W0229
High Throughput Protein Structure Determination Using a
Novel SAD Phasing Protocol. Qun Liu1, Qingqiu Huang1,
Maikun Teng2, Liwen Niu2and Quan Hao1,
1MacCHESS, Wilson Synchrotron Lab, Cornell Univ., NY 14853, USA, Key
Laboratory of Structural Biology, Chinese Academy of Science, Univ. of Science
and Technology of China, Hefei, Anhui 230026, China.

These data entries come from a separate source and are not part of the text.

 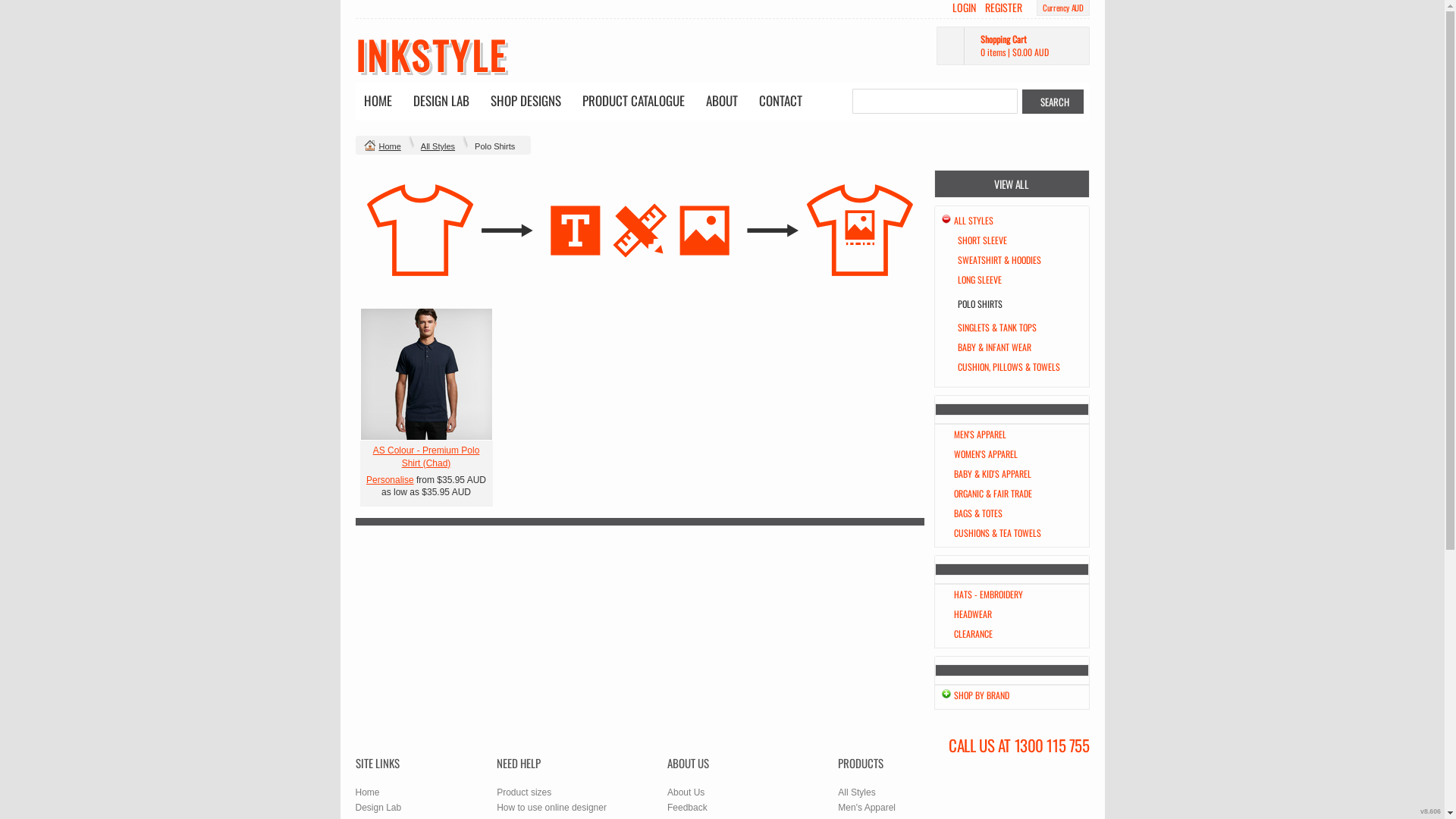 I want to click on 'REGISTER', so click(x=1003, y=8).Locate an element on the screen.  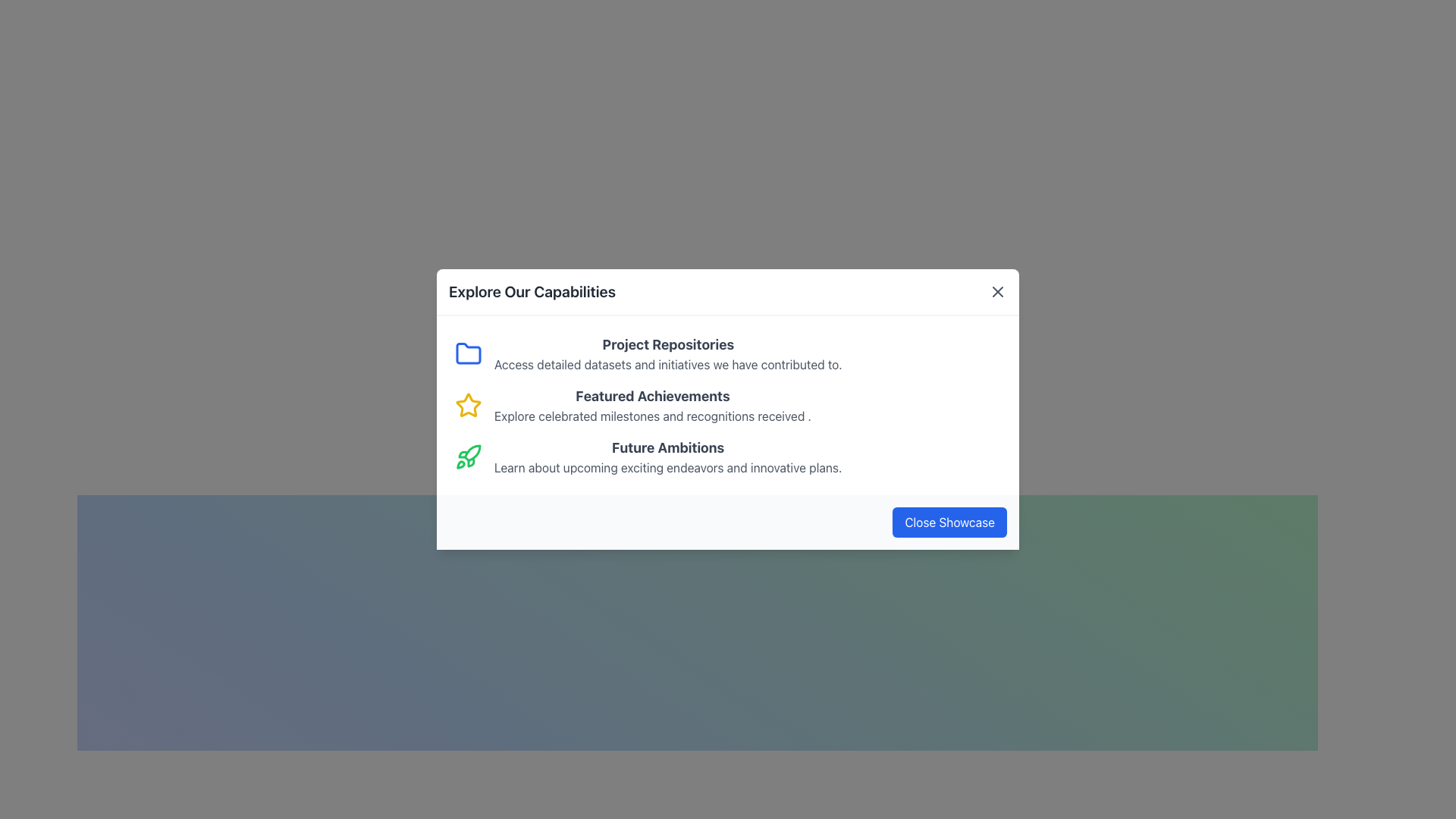
the close button located at the bottom-right corner of the modal dialog to observe a color change is located at coordinates (949, 522).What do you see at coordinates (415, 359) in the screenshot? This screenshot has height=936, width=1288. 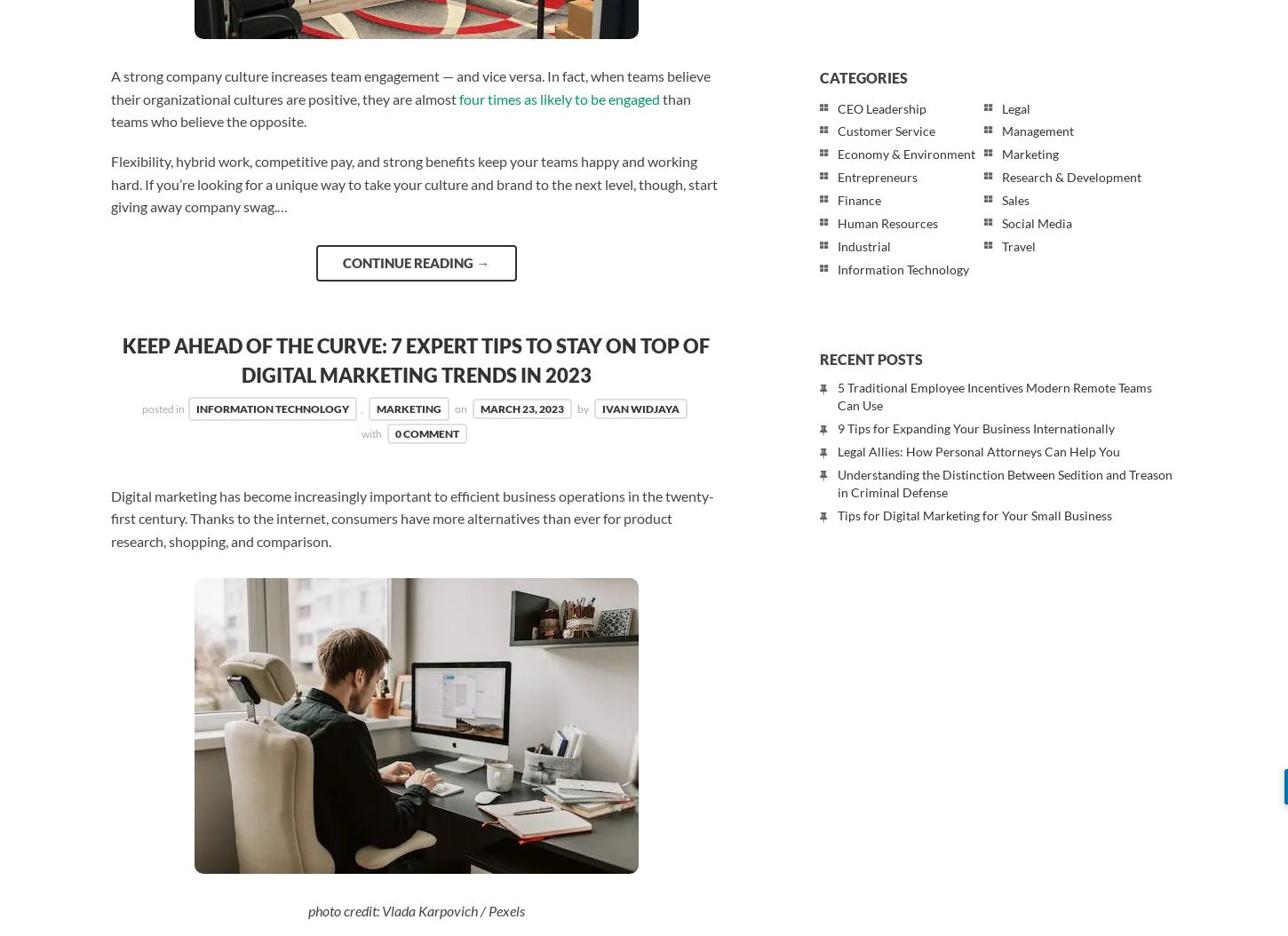 I see `'Keep Ahead of the Curve: 7 Expert Tips to Stay on Top of Digital Marketing Trends in 2023'` at bounding box center [415, 359].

A SAD phasing protocol for high throughput protein structure
determination has been implemented and tested at MacCHESS. The method involves
the coordination of three programs - SAPI, ABS and OASIS, which are
developed at MacCHESS and distributed/supported by the CCP4.
SAPI is a direct-method based program and can be used to find
a heavy atom substructure with single-wavelength anomalous scattering data,
usually in several minutes. A built-in Karle-recycle process further refines the
substructure.
The ABS program based on an algorithm proposed by Woolfson and
Yao (1994, Acta Cryst. D50, 7-10) has been written to determine the absolute
configuration (hand) of heavy atom sites by using anomalous scattering data. It
also calculates a real-space figure of merit (FOM) that can be used to assess
the quality of the solution for the anomalous scatter sites. Only the phases
calculated from the correct hand are passed to the next phasing step.
OASIS is a well-established program used specifically to
resolve the phase ambiguity intrinsic in SAD and SIR phasing.
To use the above three programs together with DM and Arp/Warp,
available in the CCP4 Suite, it is feasible to solve a novel crystal structure
in half an hour. Successful test has been performed with a SAD data set to 1.5
Å resolution collected for a new neurotoxin crystal at the MacCHESS F2
station. Three Cu sites were identified by using the SAPI program. After 30
minutes of computation on an ALPHA XP1000 processor running SAPI – ABS
– OASIS – DM – Arp/Warp, 100 residues out of a total 124 could
be automatically traced. The result has shown the applicability of integrating
those programs together for high throughput structure determination that is
essential for structural genomics and proteomics.